WL#6242: Move "PROCEDURE ANALYSE" implementation to select_send-like class

Status: Complete   —   Priority: Medium

1. Move "PROCEDURE ANALYSE()" implementation outside of the Optimizer,
encapsulate it into a select_result successor class, that replaces
resulting data rows with "PROCEDURE ANALYSE()" statistics.
2. Remove the ability to create new "procedures" ("Procedure API").
3. Docs: remove Documentation pages about the "Procedure API":
   * 22.4 Adding New Procedures to MySQL
     https://dev.mysql.com/doc/refman/5.6/en/adding-procedures.html
   * 22.4.2 Writing a Procedure
     https://dev.mysql.com/doc/refman/5.6/en/writing-a-procedure.html
 (see details in HLS 3.)

0. Contents
===========

1.Motivation
1.1. No need for generic "procedure" API
1.2. Unused grouping stuff makes Optimizer overcomplicated
2. Conclusion
3. Changes in the Documentation
3.1. Wrong syntax
3.2. Valid syntax
3.3. Obsolete documentation pages
4. External references

1. Motivation
=============

1.1. No need for generic "procedure" API
----------------------------------------

MySQL has a very special syntax for so-called PROCEDURE ANALYSE:

  SELECT ... FROM ... WHERE ... PROCEDURE ANALYSE([max_elements,[max_memory]])

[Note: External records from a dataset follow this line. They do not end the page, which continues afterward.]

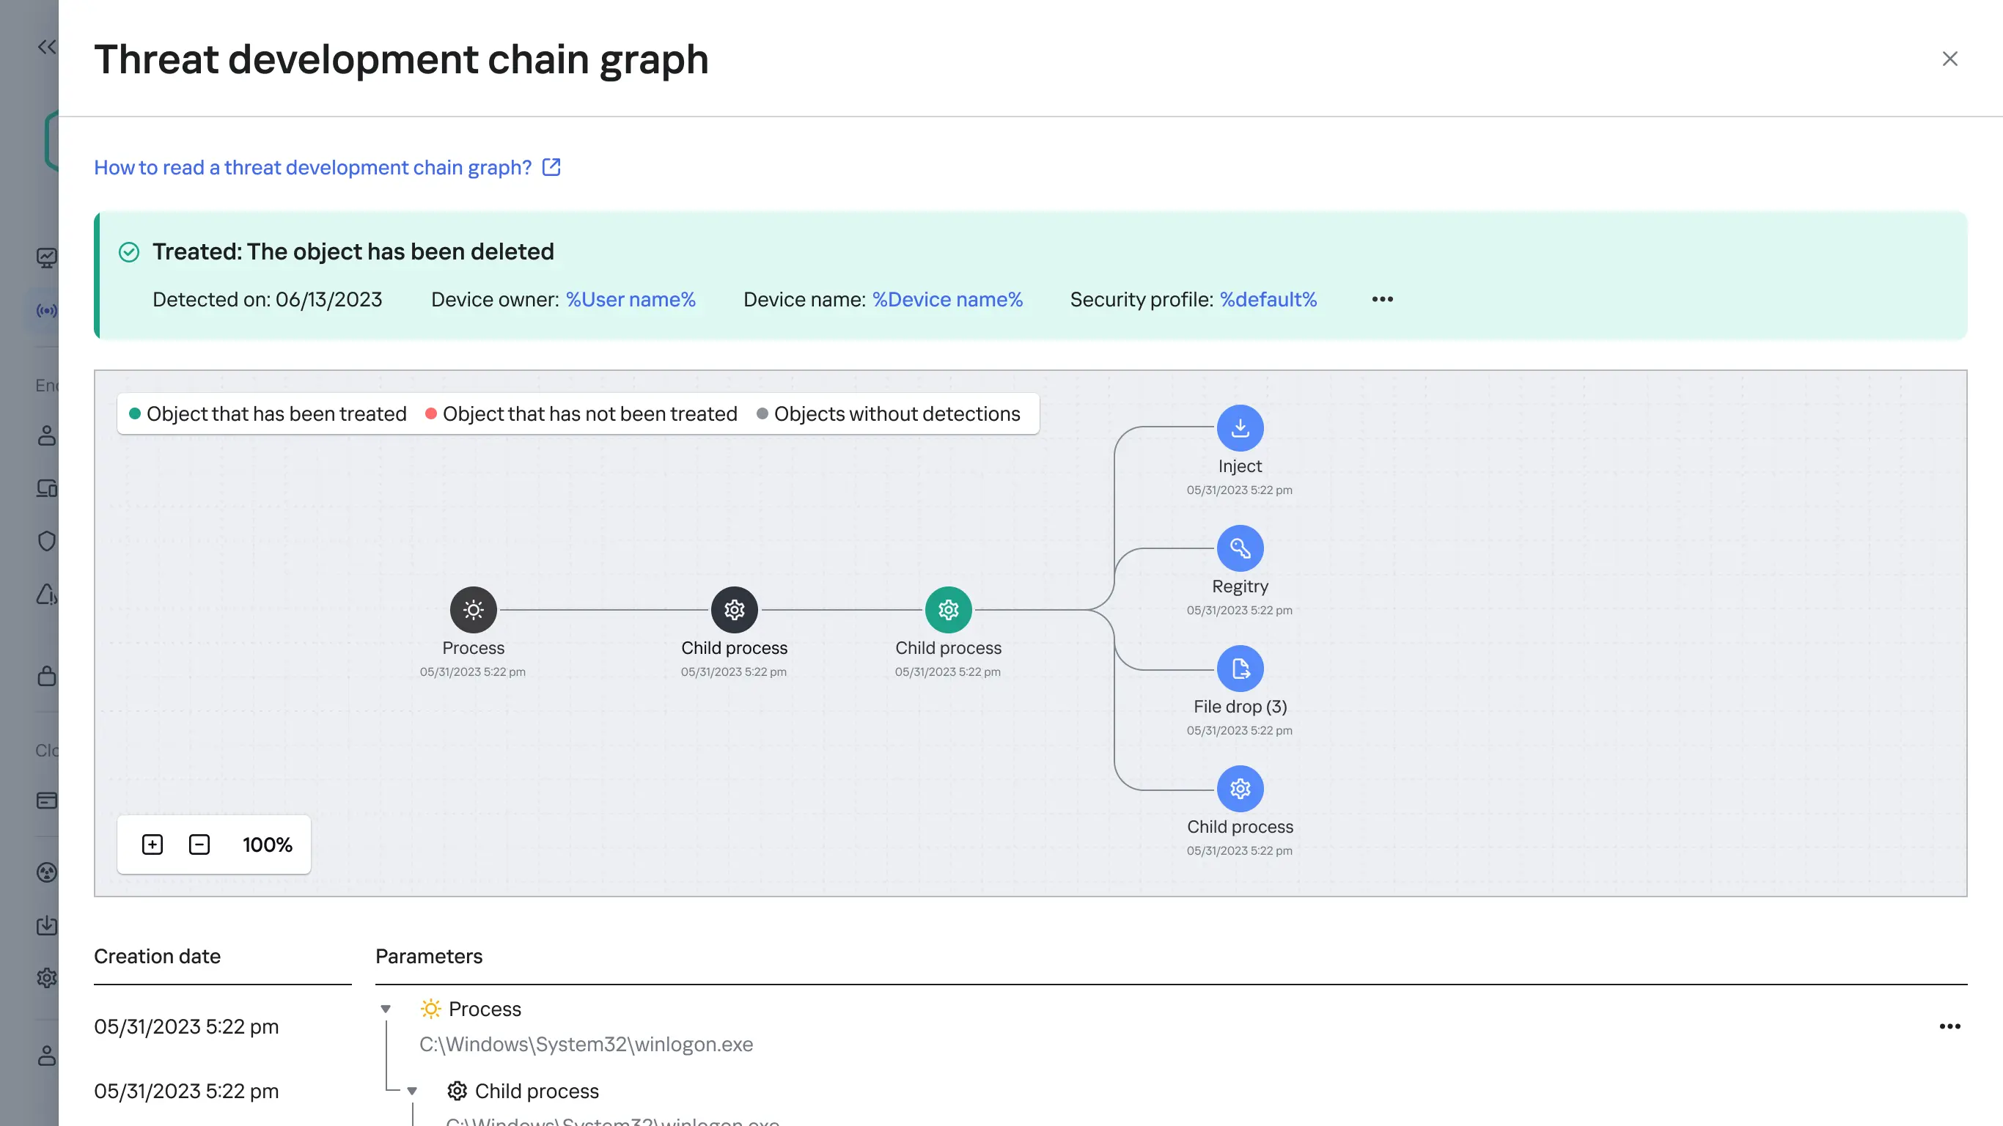Open the Process row three-dot menu
This screenshot has width=2003, height=1126.
tap(1949, 1026)
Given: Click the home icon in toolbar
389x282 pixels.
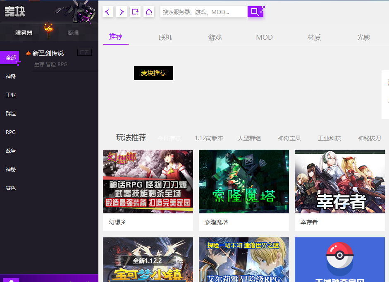Looking at the screenshot, I should point(148,12).
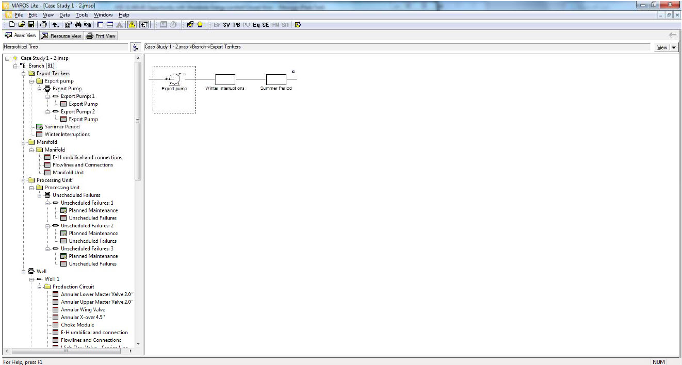This screenshot has height=365, width=682.
Task: Toggle the New Document icon
Action: tap(11, 24)
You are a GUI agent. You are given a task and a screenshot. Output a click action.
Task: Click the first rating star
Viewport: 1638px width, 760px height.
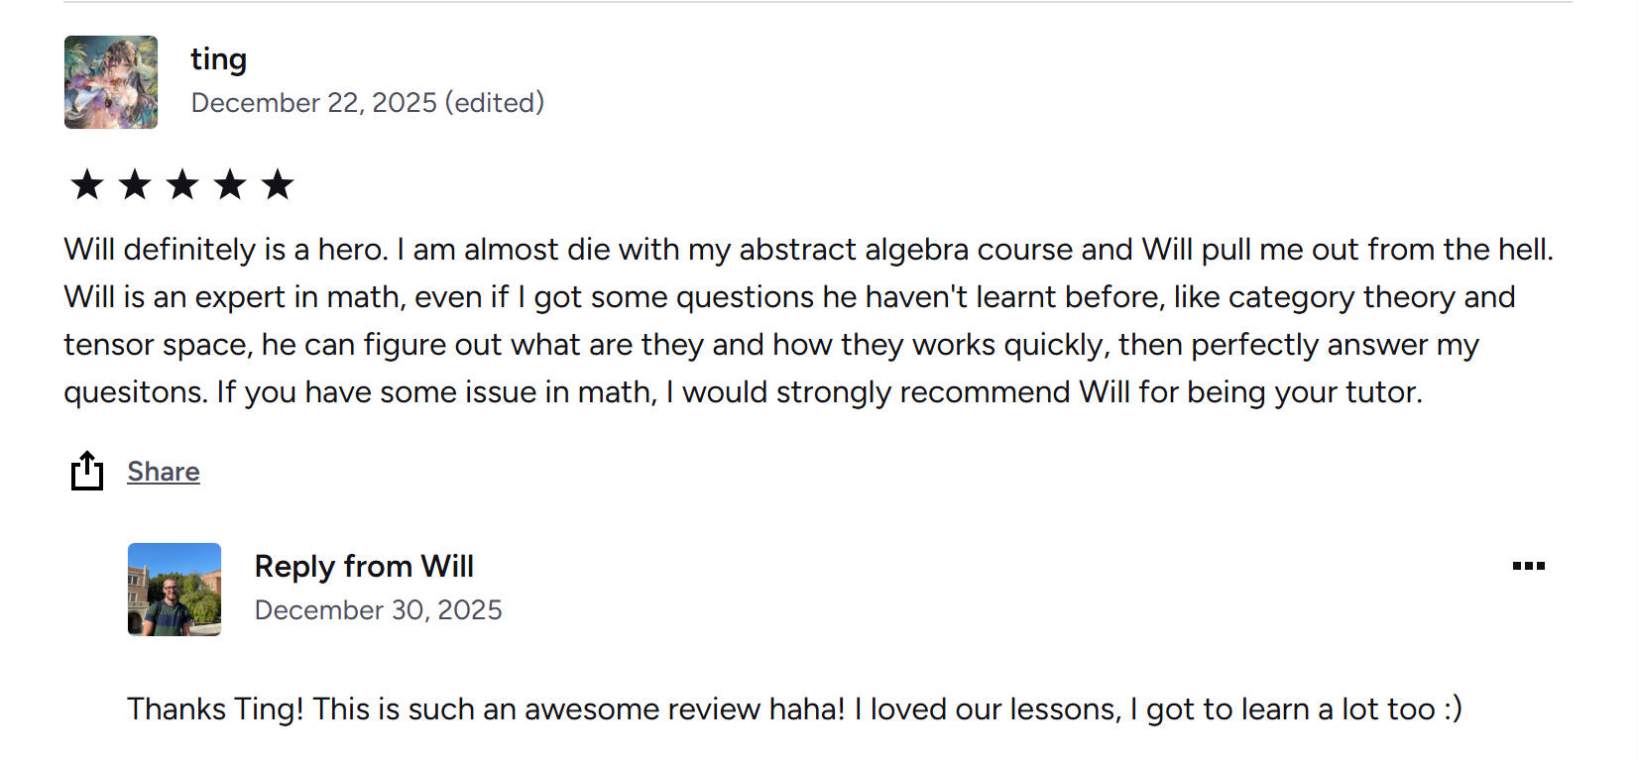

(See https://dev.mysql.com/doc/refman/5.6/en/procedure-analyse.html )

This is the only "PROCEDURE" that we support.

However, in addition to the "PROCEDURE ANALYSE" functionality implementation,
the Server has a generic framework class "Procedure" for such "procedures".

1.2. Unused grouping stuff makes Optimizer overcomplicated
----------------------------------------------------------

The Procedure framework class has fields "ORDER *group,*param_fields;"
those are related to a grouping of a query result.
The optimizer takes into account these fields like GROUP BY clauses.
This makes Optimizer more complicated to support since we have to create
temporary tables and indices for "procedures".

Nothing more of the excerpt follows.